Аннотация: В статье исследуются славянские образы-символы женственности выдающихся представителей русской художественной культуры конца XIX -начала XX вв. — В. М. Васнецова и М. А. Врубеля. Славянский символ существовал и сосуществует с параллельными символами — христианским и западноевропейским. Отличительной особенностью славянской традиции образов-символов женственности в изобразительном искусстве является стремление русских художников к обоснованию чуда. Эта чудодейственность коренится в душе народного искусства.
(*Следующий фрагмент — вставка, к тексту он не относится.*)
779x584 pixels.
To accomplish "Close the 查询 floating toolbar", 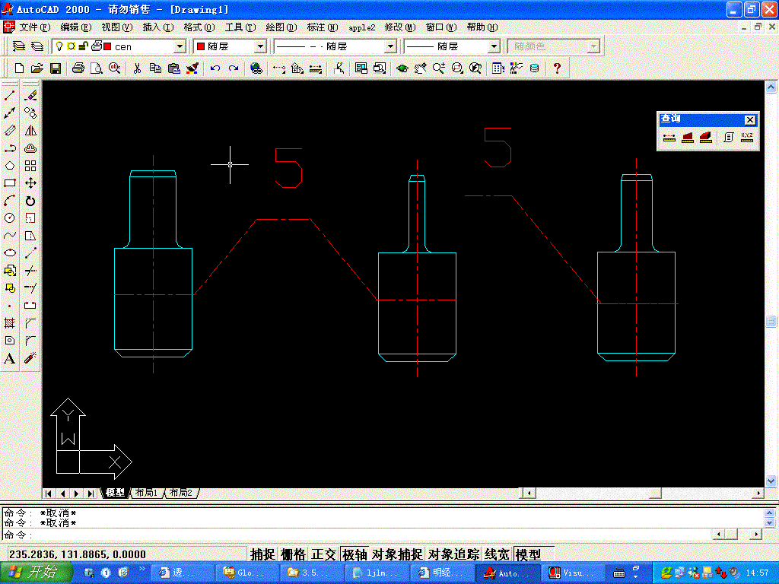I will click(750, 119).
В засилии фальсификаций современной квазикультуры образы-символы женственности открывают путь к познанию истины природной красоты. Христианская традиция развития образов-символов предупреждает о том, как обманчивы путы квазикрасоты. Символу присуща сакральная значимость, им украшается божественная истина. «Оплотнение» (термин П. А. Флоренского) — западноевропейская «картинность» образов-символов женственности — оказало влияние на развитие национальных тенденций «русского стиля» конца XIX - начала XX вв.
Ключевые слова: образы-символы женственности, «Алёнушка», «Царевна-Лебедь», «оплотнение», чудодейственность, славянская и русская мифология, русский модерн, сказка, фольклор, «Вечная Женственность».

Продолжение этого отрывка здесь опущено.